[BEGIN Material]
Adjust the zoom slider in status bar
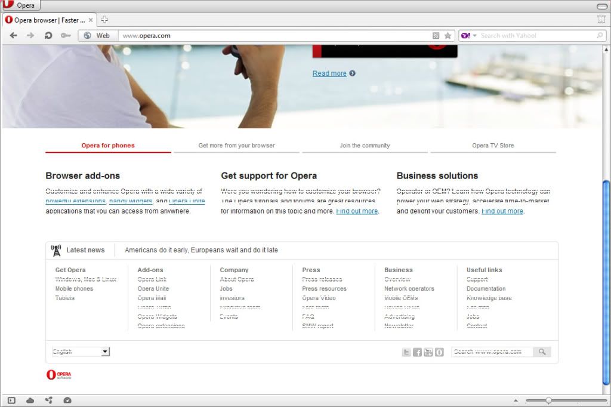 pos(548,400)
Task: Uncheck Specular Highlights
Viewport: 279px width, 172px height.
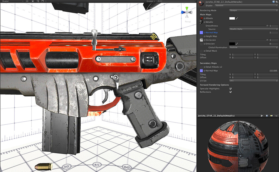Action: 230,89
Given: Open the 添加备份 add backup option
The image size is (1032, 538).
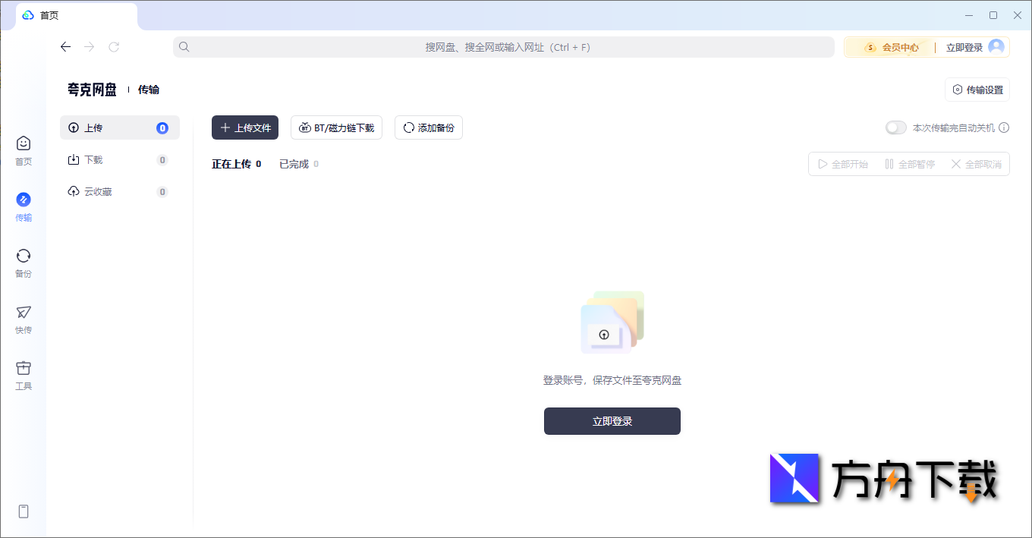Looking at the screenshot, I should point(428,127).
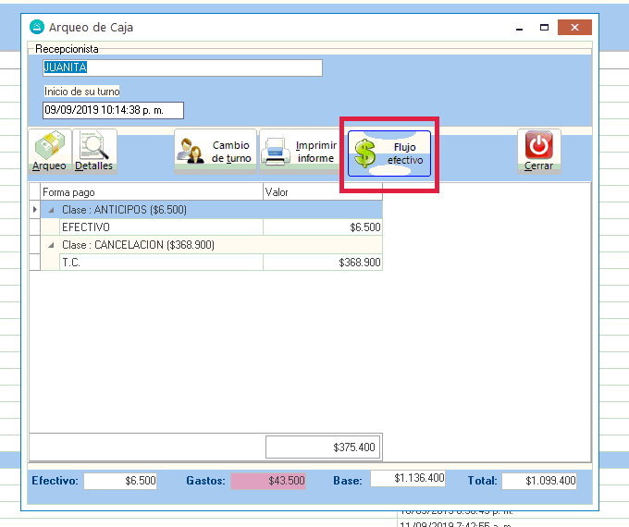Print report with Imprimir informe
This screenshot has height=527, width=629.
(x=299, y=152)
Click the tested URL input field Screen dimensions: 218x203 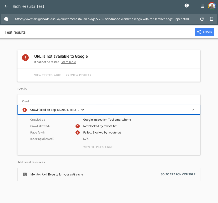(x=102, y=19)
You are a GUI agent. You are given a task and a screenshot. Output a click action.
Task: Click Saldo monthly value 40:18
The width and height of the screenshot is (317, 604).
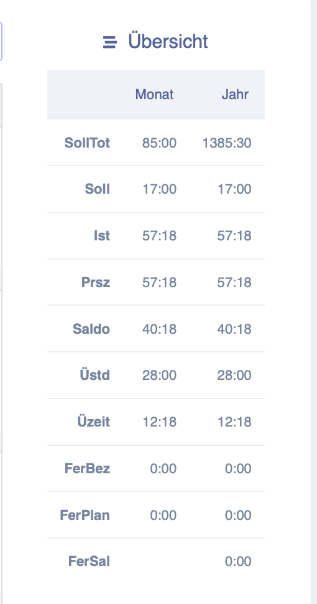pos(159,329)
[END Material]
Directive →
Find every line in the material that contains the word "height", matching case exactly, and copy each of those lines in full.

Solved exercise →
Viewport: 279px width, 172px height.
This screenshot has height=527, width=629.
The width and height of the screenshot is (317, 604).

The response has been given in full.